Do you think you sometimes live in a world of make believe? When I say this, its possible that I find that I sometimes don’t take stock of what the world has to offer or fully or even semi-utilise our skills and gifts from God. Instead, my precious time is sometimes misused for activities which i think I really, really, really need to do. Are these things I ‘really, really need to do’ what I think I need to do, or what I think others think I need to do?
I once wrote a post about the 4 quadrants of my life, one of them being self-improvement. I think help is warranted in that department because sometimes i not only find myself floating (going neither up, down or anywhere at all), or finding my self improvement just plain deteriorating.
When we were in school, we had competition. We could even compete against ourselves, consistently trying to beat our own scores on that Math exam or whatever exam we were painfully subjected to back then. Even in sports, piano, taekwondo, whatever….we had to continuously improve ourselves.
Then came the work force (or our involvement in it) – oh this is where the real kiasu-ness sometimes reigns and rears its ugly head. Where the motivation to excel no longer lay in having to explain to the parents about that B you got that used to be an A. The slip of your class position from 3 to 4 or whatever. Now, it was dog meet dog world. You wanted that promotion, you worked hard for it, had to be kiasu for it, had to polish more than a few apples, had to mix with the right camps. The midnight oil you now burn was fueled by your own burning ambition to climb that corporate ladder. You even had to take more exams to cement your postion. More midnight oil burnt, because you needed to work full time and study part time.
And then…you found the love of your life, your priorities shift over night. When in love, you sometimes find yourself (unknowingly) knee-deep in endorphins and you do things you never thought you would ever do for the sake of love. Then you get married and do the 2.5 kids thing. By then, you wonder where the endorphins went and if they ever really existed in the first place….

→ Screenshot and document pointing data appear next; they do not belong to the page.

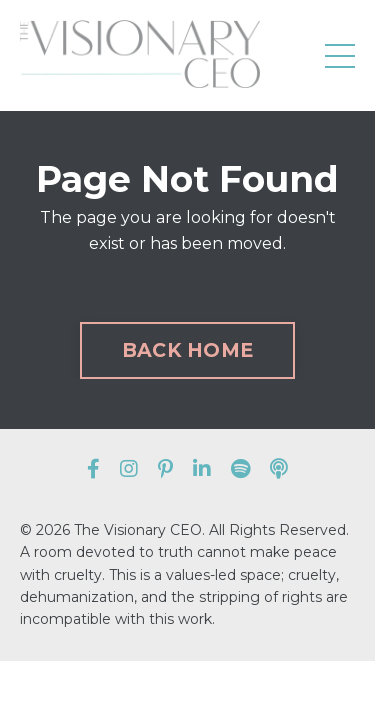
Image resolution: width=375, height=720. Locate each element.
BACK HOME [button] (187, 350)
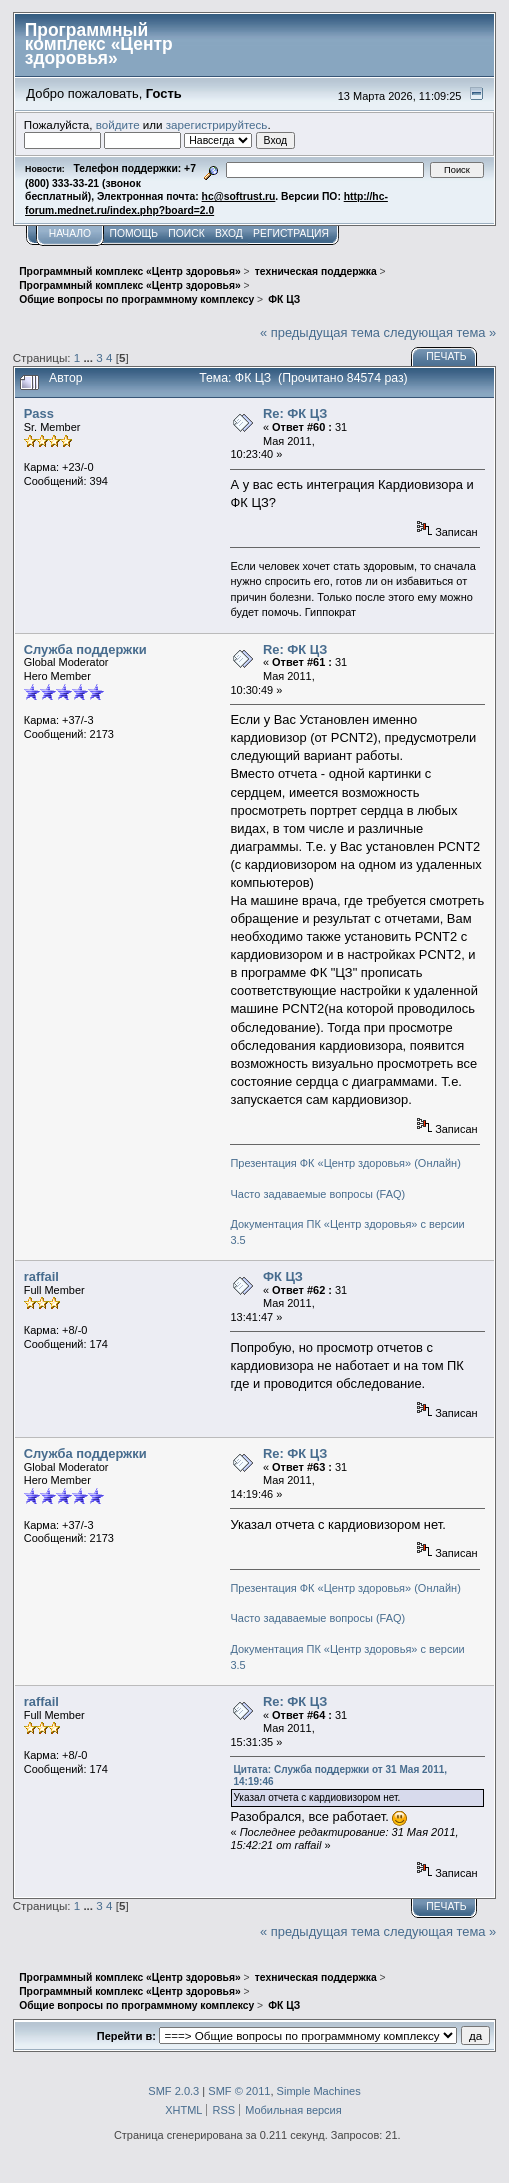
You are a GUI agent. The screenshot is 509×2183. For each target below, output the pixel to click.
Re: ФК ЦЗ (295, 413)
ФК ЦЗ (283, 1276)
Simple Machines (319, 2091)
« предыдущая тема (320, 332)
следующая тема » (440, 332)
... (89, 357)
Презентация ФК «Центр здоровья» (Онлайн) (345, 1163)
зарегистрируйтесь (217, 124)
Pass (39, 413)
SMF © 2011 (239, 2091)
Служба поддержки (85, 649)
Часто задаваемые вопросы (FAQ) (317, 1194)
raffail (41, 1276)
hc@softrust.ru (239, 196)
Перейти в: (126, 2036)
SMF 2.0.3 (173, 2091)
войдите (118, 124)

So as life grinds to a halt whereby you now shoulder other types of responsibilities, you find your self improvement sometimes taking the back seat. I really have to stop somewhere and examine myself. How have I been spending my time lately? Lately here means the past 2 years. Have I stopped improving my learning self? Have I taken the time to learn something new each day? Have I decided that math never warrants thinking anymore because microsoft excel exists?
Where has all that energy gone? (no doubt I left some in the clubbing arena where many ‘fruitful’ weekends were spent socialising and some due to pro-longed sleep deprivation from baby night feeds).
Has the energy gone forever? It doesnt seem to come back after it says “ciao! Sayonara! See you later!”
What about time? thats gone out the window too.
Having said all that, can we sort and eliminate some ‘activities’ or ‘responsibilities’ that we THINK we SHOULD be doing? Can we get that clutter of our eyes, our lives? Sort of like a filter. Can we do remove these and not feel guilty, but feel liberated!? Then perhaps I could just start that language class I also wanted to take, or that cooking class, or finally do that scrapbook I never had the time to do. Just stuff that may enrich my life….learning new things of interest, my friends, seem to now be a luxury.
I need to up the ante! Revive my docility. Do something agressive. Not fire fight! Be optimistic, love life. And finally, above all things….give all glory to God and not forget His grace.